Wednesday, April 18, 2012

A Man on State Street


I can’t stop thinking about him, this man I saw on State Street. I almost didn’t notice him as I hurried by with envelope in hand, anxious to get to the post office to mail my request for a tax extension by tax day deadline.

He was Asian like me, older than me, sitting on the corner, wearing a blue windbreaker, holding the neck of an instrument - black and worn - with just a few strings. It looked like a violin (an instrument I own and once played regularly) without its typical wooden body or what’s technically called a bout. His ghost-like eyes peered out at passersby, but I don’t know if he saw any of us, as he held his bow moving it wearily back and forth across the strings.

The glorious sound of what sounded like an ancient lullaby beckoned me, and I paused momentarily. I looked down at a worn duffle bag on the ground where the music seemed to be emanating. I couldn’t tell if the bag was hiding a boom box or an amp. Was he really playing or was he faking it and why did I care? I suddenly felt embarrassed for him, and I quickly walked on, away from this stranger (or this brother) of mine who might be as old as my father if my father were still alive.

The other night over pate and wine, I talked with a friend about being intentional about shaping the culture we want, what it means to contend with an Asian American identity, and how writers of color might assert themselves more aggressively in the literary cultural scene. He offered his thoughts on a synthesis of politics and culture that’s been lost in the current state of Asian America. I agreed that a reclaiming of a rich radical tradition among Asian Americans was necessary. This conversation, and the possibilities it alluded to, excited me.

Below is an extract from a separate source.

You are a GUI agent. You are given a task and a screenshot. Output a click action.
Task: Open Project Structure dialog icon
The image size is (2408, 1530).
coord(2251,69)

But where does this man, who I noticed only fleetingly, who plays or pretends to play a stringed instrument on State Street fit in? What's his story and what are his dreams? I hope I see him again. I hope that I'll stop to listen to him. And even though talking to strangers can be hard for me -- I hate to admit it because I organize public conversations for a living -- maybe, I'll ask him his name and have a conversation with him.